== LISTED ENTRIES ==

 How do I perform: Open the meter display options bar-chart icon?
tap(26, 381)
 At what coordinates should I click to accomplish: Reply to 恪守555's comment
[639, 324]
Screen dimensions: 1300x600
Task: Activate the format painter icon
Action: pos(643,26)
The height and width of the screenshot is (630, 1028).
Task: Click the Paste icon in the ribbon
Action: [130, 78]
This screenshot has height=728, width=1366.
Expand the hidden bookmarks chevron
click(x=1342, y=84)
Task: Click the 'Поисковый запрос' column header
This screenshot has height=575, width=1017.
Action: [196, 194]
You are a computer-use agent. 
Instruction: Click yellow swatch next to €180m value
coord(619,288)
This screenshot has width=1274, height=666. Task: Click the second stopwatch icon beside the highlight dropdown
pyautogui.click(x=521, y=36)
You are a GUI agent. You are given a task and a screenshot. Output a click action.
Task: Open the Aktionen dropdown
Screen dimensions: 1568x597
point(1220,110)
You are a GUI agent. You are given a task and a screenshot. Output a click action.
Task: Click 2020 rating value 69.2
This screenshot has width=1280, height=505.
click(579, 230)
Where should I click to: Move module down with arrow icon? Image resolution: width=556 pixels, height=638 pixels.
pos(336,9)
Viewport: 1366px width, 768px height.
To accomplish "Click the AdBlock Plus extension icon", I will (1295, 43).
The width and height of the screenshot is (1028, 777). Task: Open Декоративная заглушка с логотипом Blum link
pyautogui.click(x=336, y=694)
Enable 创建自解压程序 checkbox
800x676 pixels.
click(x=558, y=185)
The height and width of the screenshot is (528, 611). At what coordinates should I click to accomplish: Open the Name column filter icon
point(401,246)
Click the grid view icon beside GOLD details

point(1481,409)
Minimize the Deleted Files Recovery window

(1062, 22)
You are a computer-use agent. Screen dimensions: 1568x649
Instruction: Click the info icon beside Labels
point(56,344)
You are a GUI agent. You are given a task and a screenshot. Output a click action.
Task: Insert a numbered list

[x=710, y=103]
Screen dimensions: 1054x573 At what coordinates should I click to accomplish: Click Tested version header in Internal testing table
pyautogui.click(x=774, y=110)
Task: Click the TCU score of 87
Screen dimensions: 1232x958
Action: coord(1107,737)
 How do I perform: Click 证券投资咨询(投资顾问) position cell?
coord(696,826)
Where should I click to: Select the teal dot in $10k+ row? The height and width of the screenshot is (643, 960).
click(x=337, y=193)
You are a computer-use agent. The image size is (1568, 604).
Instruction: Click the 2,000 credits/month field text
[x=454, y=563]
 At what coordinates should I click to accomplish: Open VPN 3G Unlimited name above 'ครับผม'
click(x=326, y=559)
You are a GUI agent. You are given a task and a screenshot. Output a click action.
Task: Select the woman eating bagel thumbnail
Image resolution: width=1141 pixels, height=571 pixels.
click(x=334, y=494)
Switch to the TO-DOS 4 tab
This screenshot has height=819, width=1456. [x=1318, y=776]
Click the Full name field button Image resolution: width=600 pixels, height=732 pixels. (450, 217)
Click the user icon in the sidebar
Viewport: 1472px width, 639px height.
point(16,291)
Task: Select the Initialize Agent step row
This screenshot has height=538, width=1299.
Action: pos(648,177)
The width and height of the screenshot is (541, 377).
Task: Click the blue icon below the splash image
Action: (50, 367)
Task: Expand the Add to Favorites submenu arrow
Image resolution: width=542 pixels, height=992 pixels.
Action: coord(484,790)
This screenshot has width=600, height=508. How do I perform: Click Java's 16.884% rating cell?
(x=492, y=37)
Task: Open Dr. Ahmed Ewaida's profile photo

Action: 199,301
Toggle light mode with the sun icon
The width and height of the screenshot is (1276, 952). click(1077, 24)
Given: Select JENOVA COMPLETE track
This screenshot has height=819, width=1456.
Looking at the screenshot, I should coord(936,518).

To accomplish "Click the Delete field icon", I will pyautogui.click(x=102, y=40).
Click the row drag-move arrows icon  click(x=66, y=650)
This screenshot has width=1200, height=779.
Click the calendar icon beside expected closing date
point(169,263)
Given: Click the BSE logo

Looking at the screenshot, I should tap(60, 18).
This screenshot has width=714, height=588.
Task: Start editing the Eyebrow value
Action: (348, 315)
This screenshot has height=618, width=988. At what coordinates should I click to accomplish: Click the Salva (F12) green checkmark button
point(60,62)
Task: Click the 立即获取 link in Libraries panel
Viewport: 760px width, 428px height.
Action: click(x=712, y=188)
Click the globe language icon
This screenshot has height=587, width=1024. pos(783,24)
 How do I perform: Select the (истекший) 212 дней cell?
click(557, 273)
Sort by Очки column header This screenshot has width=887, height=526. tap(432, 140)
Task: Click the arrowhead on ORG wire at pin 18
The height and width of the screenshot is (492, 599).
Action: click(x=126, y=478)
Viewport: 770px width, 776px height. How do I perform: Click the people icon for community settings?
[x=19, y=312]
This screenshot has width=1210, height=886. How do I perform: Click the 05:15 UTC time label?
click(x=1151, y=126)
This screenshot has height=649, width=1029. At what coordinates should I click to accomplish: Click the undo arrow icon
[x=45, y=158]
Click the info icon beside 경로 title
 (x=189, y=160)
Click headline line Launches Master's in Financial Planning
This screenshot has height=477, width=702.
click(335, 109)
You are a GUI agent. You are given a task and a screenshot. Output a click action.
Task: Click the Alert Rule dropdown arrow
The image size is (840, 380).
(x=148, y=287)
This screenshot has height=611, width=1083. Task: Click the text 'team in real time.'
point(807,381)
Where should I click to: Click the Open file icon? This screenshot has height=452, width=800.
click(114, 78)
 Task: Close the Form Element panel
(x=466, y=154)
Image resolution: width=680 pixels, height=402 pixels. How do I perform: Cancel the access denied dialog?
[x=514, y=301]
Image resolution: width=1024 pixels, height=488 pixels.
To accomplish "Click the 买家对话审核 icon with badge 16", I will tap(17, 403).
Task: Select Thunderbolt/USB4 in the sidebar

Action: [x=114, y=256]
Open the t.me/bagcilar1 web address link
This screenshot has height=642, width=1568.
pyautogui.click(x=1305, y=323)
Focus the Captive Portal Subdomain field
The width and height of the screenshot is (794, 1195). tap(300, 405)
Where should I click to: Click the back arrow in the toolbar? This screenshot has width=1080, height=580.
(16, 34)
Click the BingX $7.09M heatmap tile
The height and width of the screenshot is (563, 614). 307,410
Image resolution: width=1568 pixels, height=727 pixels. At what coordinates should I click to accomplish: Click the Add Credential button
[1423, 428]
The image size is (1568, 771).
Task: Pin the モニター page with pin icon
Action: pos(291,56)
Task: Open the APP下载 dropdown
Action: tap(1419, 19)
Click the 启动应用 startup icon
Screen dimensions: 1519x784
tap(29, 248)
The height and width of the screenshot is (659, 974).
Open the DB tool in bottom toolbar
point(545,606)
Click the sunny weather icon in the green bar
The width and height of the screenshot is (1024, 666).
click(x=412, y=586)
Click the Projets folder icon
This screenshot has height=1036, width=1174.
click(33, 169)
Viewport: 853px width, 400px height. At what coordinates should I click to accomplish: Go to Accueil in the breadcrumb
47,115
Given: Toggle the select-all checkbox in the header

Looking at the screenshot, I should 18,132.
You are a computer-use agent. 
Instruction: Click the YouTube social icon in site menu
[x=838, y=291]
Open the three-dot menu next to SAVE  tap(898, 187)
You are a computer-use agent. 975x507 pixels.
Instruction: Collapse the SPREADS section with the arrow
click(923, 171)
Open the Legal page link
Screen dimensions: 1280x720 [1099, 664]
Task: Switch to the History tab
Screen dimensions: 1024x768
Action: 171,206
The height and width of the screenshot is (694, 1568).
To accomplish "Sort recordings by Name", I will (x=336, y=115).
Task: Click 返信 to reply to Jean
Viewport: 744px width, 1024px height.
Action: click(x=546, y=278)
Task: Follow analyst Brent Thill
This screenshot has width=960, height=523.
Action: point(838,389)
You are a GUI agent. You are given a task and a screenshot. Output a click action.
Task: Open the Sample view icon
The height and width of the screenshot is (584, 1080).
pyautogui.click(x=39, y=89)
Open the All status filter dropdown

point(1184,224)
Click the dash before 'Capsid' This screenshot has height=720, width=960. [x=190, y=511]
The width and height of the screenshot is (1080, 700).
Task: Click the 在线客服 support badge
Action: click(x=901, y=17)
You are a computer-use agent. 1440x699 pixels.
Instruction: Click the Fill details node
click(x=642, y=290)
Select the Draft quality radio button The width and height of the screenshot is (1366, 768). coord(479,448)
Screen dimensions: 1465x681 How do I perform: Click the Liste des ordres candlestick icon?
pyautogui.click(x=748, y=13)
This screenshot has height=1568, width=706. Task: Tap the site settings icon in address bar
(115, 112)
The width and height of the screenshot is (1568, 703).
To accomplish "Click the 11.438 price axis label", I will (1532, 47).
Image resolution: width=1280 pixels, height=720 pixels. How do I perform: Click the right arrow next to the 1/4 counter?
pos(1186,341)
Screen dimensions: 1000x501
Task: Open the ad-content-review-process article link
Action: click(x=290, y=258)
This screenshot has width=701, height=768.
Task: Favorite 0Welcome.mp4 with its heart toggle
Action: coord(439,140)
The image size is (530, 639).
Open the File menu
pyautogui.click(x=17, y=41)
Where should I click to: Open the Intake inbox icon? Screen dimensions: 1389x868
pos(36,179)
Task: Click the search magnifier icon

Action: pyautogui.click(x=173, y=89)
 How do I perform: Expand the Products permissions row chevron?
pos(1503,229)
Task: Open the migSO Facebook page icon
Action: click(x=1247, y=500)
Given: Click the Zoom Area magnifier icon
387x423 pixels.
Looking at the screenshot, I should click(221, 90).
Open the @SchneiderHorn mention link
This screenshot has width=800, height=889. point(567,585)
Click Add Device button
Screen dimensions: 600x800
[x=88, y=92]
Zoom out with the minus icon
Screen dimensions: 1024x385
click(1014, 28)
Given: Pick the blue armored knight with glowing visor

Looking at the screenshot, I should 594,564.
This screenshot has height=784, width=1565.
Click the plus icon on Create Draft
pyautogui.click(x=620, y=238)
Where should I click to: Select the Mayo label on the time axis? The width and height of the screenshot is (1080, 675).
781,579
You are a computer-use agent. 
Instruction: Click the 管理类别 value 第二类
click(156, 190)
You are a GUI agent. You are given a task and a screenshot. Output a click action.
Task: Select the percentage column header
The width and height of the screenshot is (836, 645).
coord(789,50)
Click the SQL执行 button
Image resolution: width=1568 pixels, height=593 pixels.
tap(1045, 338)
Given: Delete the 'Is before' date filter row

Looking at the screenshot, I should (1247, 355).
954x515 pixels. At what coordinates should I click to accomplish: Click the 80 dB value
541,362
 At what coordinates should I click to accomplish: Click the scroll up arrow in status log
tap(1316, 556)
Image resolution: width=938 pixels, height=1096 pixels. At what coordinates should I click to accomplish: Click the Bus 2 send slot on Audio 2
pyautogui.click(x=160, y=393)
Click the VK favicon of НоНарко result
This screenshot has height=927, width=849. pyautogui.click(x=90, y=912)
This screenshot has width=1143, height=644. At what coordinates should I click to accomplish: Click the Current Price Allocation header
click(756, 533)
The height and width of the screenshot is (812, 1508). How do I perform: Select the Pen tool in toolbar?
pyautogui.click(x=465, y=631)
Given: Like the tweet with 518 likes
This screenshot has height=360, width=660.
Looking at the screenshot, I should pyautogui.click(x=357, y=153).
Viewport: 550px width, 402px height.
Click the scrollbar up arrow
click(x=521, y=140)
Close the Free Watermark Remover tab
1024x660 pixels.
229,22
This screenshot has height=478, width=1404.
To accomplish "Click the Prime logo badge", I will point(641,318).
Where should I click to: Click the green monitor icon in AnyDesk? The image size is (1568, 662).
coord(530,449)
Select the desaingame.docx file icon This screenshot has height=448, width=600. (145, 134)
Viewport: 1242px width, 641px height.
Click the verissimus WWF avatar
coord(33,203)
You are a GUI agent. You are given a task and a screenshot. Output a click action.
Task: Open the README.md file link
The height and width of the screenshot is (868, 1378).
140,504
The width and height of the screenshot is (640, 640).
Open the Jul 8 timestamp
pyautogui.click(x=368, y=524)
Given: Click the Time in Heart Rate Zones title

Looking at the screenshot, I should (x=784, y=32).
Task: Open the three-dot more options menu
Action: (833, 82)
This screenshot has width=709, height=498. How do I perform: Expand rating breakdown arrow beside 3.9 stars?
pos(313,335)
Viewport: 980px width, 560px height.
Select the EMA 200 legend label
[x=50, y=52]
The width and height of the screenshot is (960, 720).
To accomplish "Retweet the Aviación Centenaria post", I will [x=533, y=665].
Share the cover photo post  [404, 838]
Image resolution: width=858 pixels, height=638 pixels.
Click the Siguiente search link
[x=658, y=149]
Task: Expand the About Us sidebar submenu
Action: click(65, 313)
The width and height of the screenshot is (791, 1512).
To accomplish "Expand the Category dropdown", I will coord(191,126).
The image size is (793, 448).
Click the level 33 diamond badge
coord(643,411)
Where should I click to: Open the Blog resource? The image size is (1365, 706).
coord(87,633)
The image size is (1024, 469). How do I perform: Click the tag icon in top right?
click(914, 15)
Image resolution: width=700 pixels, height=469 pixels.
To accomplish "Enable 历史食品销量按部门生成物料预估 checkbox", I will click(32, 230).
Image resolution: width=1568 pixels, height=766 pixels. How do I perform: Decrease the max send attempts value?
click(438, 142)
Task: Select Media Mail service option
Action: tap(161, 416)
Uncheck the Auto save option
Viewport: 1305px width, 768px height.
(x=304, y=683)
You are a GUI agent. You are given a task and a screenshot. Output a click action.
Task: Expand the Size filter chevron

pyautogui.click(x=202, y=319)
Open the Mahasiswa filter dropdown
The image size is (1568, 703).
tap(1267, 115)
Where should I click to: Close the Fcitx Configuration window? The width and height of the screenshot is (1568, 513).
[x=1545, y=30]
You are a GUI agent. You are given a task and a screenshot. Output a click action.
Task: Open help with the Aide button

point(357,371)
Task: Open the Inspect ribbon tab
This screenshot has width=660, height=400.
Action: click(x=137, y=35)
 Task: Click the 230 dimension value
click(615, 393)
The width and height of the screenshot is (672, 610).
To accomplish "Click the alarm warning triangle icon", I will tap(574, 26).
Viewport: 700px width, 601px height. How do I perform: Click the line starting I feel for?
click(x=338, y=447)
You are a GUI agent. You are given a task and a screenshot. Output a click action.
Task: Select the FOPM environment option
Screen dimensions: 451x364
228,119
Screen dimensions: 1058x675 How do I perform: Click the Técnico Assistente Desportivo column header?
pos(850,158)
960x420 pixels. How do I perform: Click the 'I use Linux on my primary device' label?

===

> **EXERCISE**
Respond with nothing but the number of lines in the data above that include the word "post".

> **SOLUTION TO THIS PROBLEM**
2